Just needs some advice on practicality using this grinder as a bag and espresso grinder in a home environment. My wife's killing me for workspace and I thought if it's easy enough go for an upgrade.


----------



## 4085 (Nov 23, 2012)

It is a good grinder but like most others., going from one extreme to the other grind wise is not what it was built for


----------



## Thorsten (May 7, 2016)

Thanks. I thought so. I guess another issue is that pressing the manual button for grinding larger quantities will be a pain in the thumb...


----------



## 4085 (Nov 23, 2012)

You also have to check how long it is designed to run for without a rest! It is a shame as they are a lovely, fast well built grinder


----------



## Thorsten (May 7, 2016)

Yip. Overheating might be an issue. I think it might be time for a kitchen overhaul . Win : Win situation for everybody. Thanks Dave.


----------



## Dan430 (Apr 29, 2016)

hi I'm user of F64 Evo and not sure if there will be overheating issue because it has cooler fan but it does have some retention issue. i just clean and changed the burrs today and below are some pictures i took.

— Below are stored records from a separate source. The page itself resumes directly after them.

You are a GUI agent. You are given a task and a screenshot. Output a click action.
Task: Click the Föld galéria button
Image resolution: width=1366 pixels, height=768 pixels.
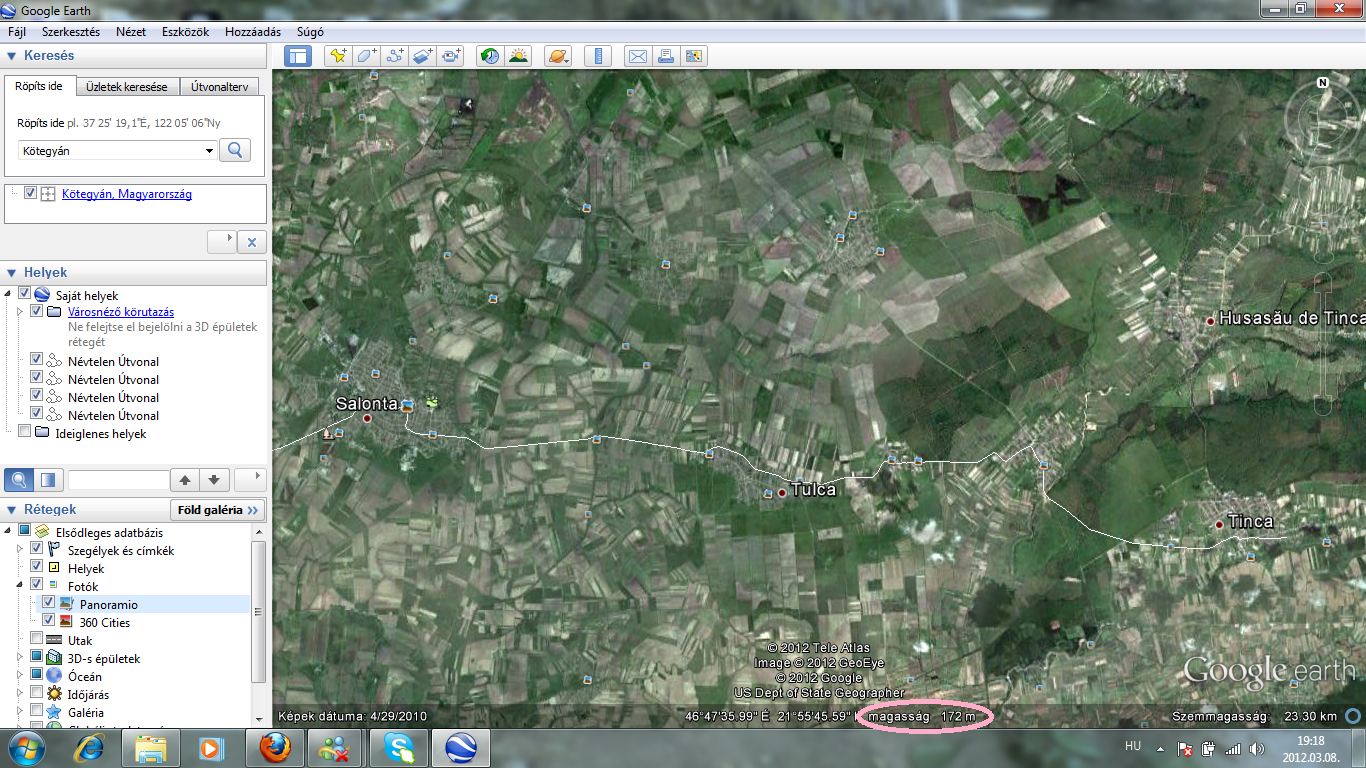pos(217,509)
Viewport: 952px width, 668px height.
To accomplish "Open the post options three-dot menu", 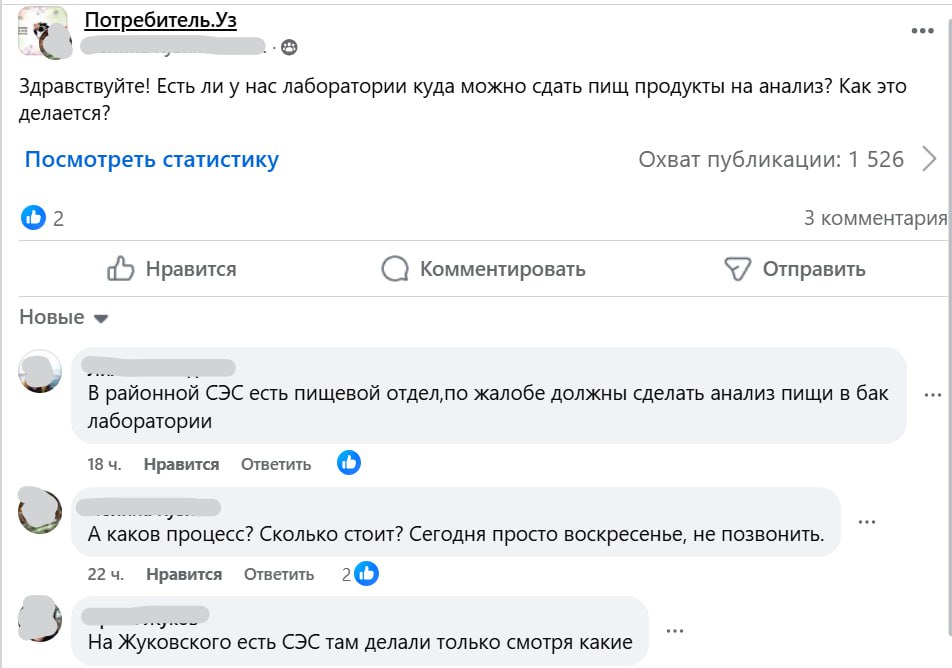I will point(921,31).
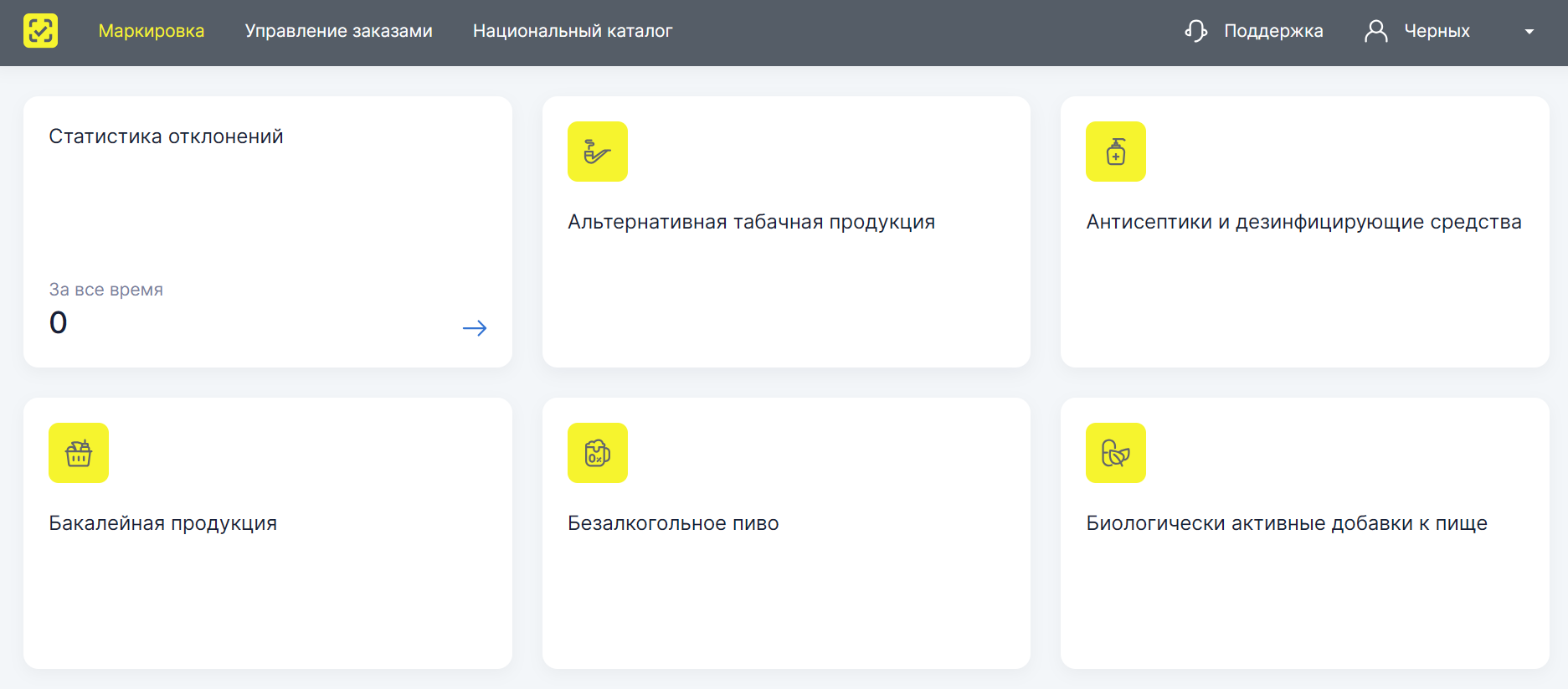
Task: Click the user profile avatar icon
Action: tap(1375, 31)
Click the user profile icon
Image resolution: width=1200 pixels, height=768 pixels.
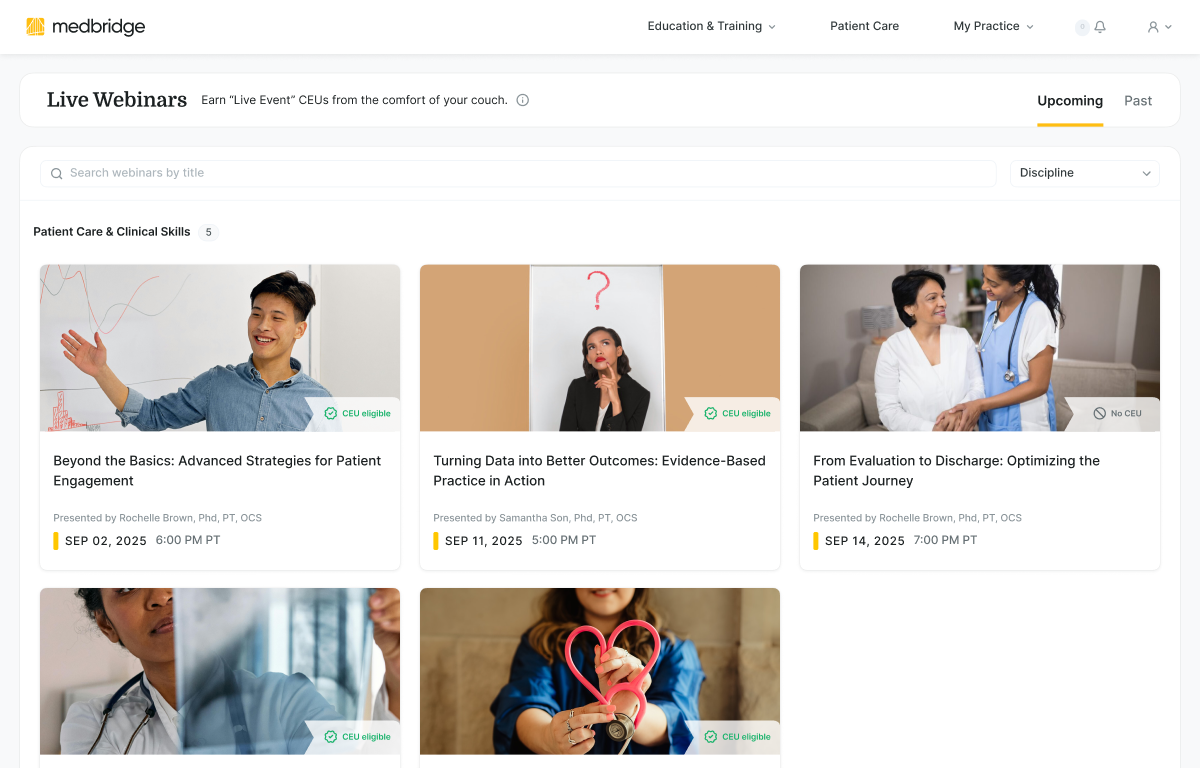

apparently the whole system has 13.5grams of retention. yay or nay? i can't compare to anything as this is my first E-Grinder.

I'm happy with it because it grinds quick 5.5sec for 16grams (with my old burrs haven't test out with new burrs). and its noise level is not that loud. great consistency and there is a cooler fan after you grind.


----------



## 4085 (Nov 23, 2012)

Dan, how much of that was inside the grinder and how much would be retention, meaning compacted coffee that can mix with fresh to affect the taste


----------



## Dan430 (Apr 29, 2016)

dfk41 said:


> Dan, how much of that was inside the grinder and how much would be retention, meaning compacted coffee that can mix with fresh to affect the taste


Hi dfk, All of 13.5g was inside the grinder. so after i did a throughout cleaning of the grinder. i did the following.

1. Weigh 18g of beans and output was 8g. so 10g fill the gaps.

2. Fill 18g output 18g.

so my guess is the 10g is filling the gaps of empty spaces in the grinder and Grind retention is approx 2-3g.

about the mix with fresh beans i always do a 1sec purge (Yield approx 2-3g) before grinding for double shot. been getting consistent results and taste no complain there.


----------



## Essewissa (Jan 27, 2017)

10g retention is big but not much more then in the similar on demand grinders. Eureka Olympus 75e with clump crusher can "eat" 6-8g, Zenith 65e the same. Olympus 75e without clump crusher have nice retention 4g in cleaned, empty grinder, 15g in 11g out.


----------



## Stanic (Dec 12, 2015)

eureka mignon has retention around 5-6 g, 10 g overall residue after cleaning


----------